Assignment ▸
For every line below, set down an identical copy.

*** Begin section ***

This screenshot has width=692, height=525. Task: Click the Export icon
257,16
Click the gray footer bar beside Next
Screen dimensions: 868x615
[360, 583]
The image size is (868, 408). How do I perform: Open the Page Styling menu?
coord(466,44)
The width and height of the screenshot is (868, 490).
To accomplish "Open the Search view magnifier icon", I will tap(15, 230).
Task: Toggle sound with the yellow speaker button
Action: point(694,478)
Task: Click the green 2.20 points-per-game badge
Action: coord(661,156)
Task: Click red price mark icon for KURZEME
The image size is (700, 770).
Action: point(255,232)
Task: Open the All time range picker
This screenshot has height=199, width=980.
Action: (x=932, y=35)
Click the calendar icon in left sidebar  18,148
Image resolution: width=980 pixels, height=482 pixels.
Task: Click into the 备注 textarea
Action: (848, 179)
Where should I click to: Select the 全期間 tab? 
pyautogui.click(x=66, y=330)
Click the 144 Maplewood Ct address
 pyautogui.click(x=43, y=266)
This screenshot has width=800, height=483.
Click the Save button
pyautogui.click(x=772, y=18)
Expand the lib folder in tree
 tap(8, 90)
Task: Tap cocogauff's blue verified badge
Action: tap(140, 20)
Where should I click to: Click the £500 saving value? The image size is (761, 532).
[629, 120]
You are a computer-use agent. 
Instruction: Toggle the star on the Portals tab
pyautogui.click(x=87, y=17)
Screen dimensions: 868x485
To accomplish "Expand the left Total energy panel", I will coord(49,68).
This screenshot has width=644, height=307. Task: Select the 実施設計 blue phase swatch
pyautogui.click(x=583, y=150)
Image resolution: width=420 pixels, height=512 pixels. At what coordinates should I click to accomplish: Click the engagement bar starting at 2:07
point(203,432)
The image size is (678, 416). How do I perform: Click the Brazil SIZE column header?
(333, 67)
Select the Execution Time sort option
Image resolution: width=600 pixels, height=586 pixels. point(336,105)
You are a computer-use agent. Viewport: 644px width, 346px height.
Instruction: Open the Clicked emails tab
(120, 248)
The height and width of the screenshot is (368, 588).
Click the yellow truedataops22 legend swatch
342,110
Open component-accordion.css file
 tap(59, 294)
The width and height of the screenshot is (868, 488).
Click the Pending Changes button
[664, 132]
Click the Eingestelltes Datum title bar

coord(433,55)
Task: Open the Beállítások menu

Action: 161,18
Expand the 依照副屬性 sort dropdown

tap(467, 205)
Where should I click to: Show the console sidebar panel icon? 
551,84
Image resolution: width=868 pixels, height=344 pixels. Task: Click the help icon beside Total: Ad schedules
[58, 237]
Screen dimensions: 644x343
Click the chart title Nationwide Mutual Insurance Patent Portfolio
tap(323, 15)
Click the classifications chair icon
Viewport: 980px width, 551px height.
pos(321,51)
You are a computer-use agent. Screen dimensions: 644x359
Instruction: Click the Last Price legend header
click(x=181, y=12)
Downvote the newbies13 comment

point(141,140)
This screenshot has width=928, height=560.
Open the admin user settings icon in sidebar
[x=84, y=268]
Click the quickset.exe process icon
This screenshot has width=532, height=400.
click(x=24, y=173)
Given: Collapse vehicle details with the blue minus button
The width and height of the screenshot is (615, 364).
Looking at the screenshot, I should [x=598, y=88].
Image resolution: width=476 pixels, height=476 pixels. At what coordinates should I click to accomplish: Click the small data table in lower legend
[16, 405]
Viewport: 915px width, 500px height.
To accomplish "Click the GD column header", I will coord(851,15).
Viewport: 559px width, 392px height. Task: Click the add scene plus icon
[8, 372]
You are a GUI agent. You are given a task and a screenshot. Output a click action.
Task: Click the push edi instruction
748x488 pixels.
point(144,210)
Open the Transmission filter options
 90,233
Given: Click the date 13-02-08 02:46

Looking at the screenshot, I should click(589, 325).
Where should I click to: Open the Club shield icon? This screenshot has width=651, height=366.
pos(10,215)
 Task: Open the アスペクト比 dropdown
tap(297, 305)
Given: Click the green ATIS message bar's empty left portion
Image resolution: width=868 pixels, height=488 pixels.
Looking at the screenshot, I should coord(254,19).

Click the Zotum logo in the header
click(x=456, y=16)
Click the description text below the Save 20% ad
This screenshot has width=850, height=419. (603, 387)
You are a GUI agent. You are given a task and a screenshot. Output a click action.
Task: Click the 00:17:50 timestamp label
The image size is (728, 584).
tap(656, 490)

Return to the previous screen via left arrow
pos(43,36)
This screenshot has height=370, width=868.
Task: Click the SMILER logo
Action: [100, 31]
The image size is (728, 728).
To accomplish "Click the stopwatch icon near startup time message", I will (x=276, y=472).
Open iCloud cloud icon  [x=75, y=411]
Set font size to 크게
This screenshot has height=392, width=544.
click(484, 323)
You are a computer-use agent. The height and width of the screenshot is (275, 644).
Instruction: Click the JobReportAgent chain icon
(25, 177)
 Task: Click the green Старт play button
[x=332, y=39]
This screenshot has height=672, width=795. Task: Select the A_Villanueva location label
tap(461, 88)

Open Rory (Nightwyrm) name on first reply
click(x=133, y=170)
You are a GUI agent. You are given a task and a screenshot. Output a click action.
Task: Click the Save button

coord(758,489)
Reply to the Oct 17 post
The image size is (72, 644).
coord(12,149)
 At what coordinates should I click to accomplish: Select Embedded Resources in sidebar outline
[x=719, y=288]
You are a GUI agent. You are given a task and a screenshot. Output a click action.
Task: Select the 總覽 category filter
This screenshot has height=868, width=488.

*** End section ***

Solution to the exercise ▸
This screenshot has width=692, height=525. Task: Click the Export icon
257,16
Click the gray footer bar beside Next
Screen dimensions: 868x615
[360, 583]
The image size is (868, 408). How do I perform: Open the Page Styling menu?
coord(466,44)
The width and height of the screenshot is (868, 490).
To accomplish "Open the Search view magnifier icon", I will tap(15, 230).
Task: Toggle sound with the yellow speaker button
Action: point(694,478)
Task: Click the green 2.20 points-per-game badge
Action: coord(661,156)
Task: Click red price mark icon for KURZEME
The image size is (700, 770).
Action: point(255,232)
Task: Open the All time range picker
This screenshot has height=199, width=980.
Action: (x=932, y=35)
Click the calendar icon in left sidebar  18,148
Image resolution: width=980 pixels, height=482 pixels.
Task: Click into the 备注 textarea
Action: (848, 179)
Where should I click to: Select the 全期間 tab? 
pyautogui.click(x=66, y=330)
Click the 144 Maplewood Ct address
 pyautogui.click(x=43, y=266)
This screenshot has width=800, height=483.
Click the Save button
pyautogui.click(x=772, y=18)
Expand the lib folder in tree
 tap(8, 90)
Task: Tap cocogauff's blue verified badge
Action: tap(140, 20)
Where should I click to: Click the £500 saving value? The image size is (761, 532).
[629, 120]
You are a computer-use agent. 
Instruction: Toggle the star on the Portals tab
pyautogui.click(x=87, y=17)
Screen dimensions: 868x485
To accomplish "Expand the left Total energy panel", I will coord(49,68).
This screenshot has width=644, height=307. Task: Select the 実施設計 blue phase swatch
pyautogui.click(x=583, y=150)
Image resolution: width=420 pixels, height=512 pixels. At what coordinates should I click to accomplish: Click the engagement bar starting at 2:07
point(203,432)
The image size is (678, 416). How do I perform: Click the Brazil SIZE column header?
(333, 67)
Select the Execution Time sort option
Image resolution: width=600 pixels, height=586 pixels. point(336,105)
You are a computer-use agent. Viewport: 644px width, 346px height.
Instruction: Open the Clicked emails tab
(120, 248)
The height and width of the screenshot is (368, 588).
Click the yellow truedataops22 legend swatch
342,110
Open component-accordion.css file
 tap(59, 294)
The width and height of the screenshot is (868, 488).
Click the Pending Changes button
[664, 132]
Click the Eingestelltes Datum title bar

coord(433,55)
Task: Open the Beállítások menu

Action: 161,18
Expand the 依照副屬性 sort dropdown

tap(467, 205)
Where should I click to: Show the console sidebar panel icon? 
551,84
Image resolution: width=868 pixels, height=344 pixels. Task: Click the help icon beside Total: Ad schedules
[58, 237]
Screen dimensions: 644x343
Click the chart title Nationwide Mutual Insurance Patent Portfolio
tap(323, 15)
Click the classifications chair icon
Viewport: 980px width, 551px height.
pos(321,51)
You are a computer-use agent. Screen dimensions: 644x359
Instruction: Click the Last Price legend header
click(x=181, y=12)
Downvote the newbies13 comment

point(141,140)
This screenshot has width=928, height=560.
Open the admin user settings icon in sidebar
[x=84, y=268]
Click the quickset.exe process icon
This screenshot has width=532, height=400.
click(x=24, y=173)
Given: Collapse vehicle details with the blue minus button
The width and height of the screenshot is (615, 364).
Looking at the screenshot, I should [x=598, y=88].
Image resolution: width=476 pixels, height=476 pixels. At what coordinates should I click to accomplish: Click the small data table in lower legend
[16, 405]
Viewport: 915px width, 500px height.
To accomplish "Click the GD column header", I will coord(851,15).
Viewport: 559px width, 392px height. Task: Click the add scene plus icon
[8, 372]
You are a GUI agent. You are given a task and a screenshot. Output a click action.
Task: Click the push edi instruction
748x488 pixels.
point(144,210)
Open the Transmission filter options
 90,233
Given: Click the date 13-02-08 02:46

Looking at the screenshot, I should click(589, 325).
Where should I click to: Open the Club shield icon? This screenshot has width=651, height=366.
pos(10,215)
 Task: Open the アスペクト比 dropdown
tap(297, 305)
Given: Click the green ATIS message bar's empty left portion
Image resolution: width=868 pixels, height=488 pixels.
Looking at the screenshot, I should coord(254,19).

Click the Zotum logo in the header
click(x=456, y=16)
Click the description text below the Save 20% ad
This screenshot has width=850, height=419. (603, 387)
You are a GUI agent. You are given a task and a screenshot. Output a click action.
Task: Click the 00:17:50 timestamp label
The image size is (728, 584).
tap(656, 490)

Return to the previous screen via left arrow
pos(43,36)
This screenshot has height=370, width=868.
Task: Click the SMILER logo
Action: [100, 31]
The image size is (728, 728).
To accomplish "Click the stopwatch icon near startup time message", I will (x=276, y=472).
Open iCloud cloud icon  [x=75, y=411]
Set font size to 크게
This screenshot has height=392, width=544.
click(484, 323)
You are a computer-use agent. The height and width of the screenshot is (275, 644).
Instruction: Click the JobReportAgent chain icon
(25, 177)
 Task: Click the green Старт play button
[x=332, y=39]
This screenshot has height=672, width=795. Task: Select the A_Villanueva location label
tap(461, 88)

Open Rory (Nightwyrm) name on first reply
click(x=133, y=170)
You are a GUI agent. You are given a task and a screenshot. Output a click action.
Task: Click the Save button

coord(758,489)
Reply to the Oct 17 post
The image size is (72, 644).
coord(12,149)
 At what coordinates should I click to accomplish: Select Embedded Resources in sidebar outline
[x=719, y=288]
You are a GUI agent. You are given a task and a screenshot. Output a click action.
Task: Select the 總覽 category filter
This screenshot has height=868, width=488.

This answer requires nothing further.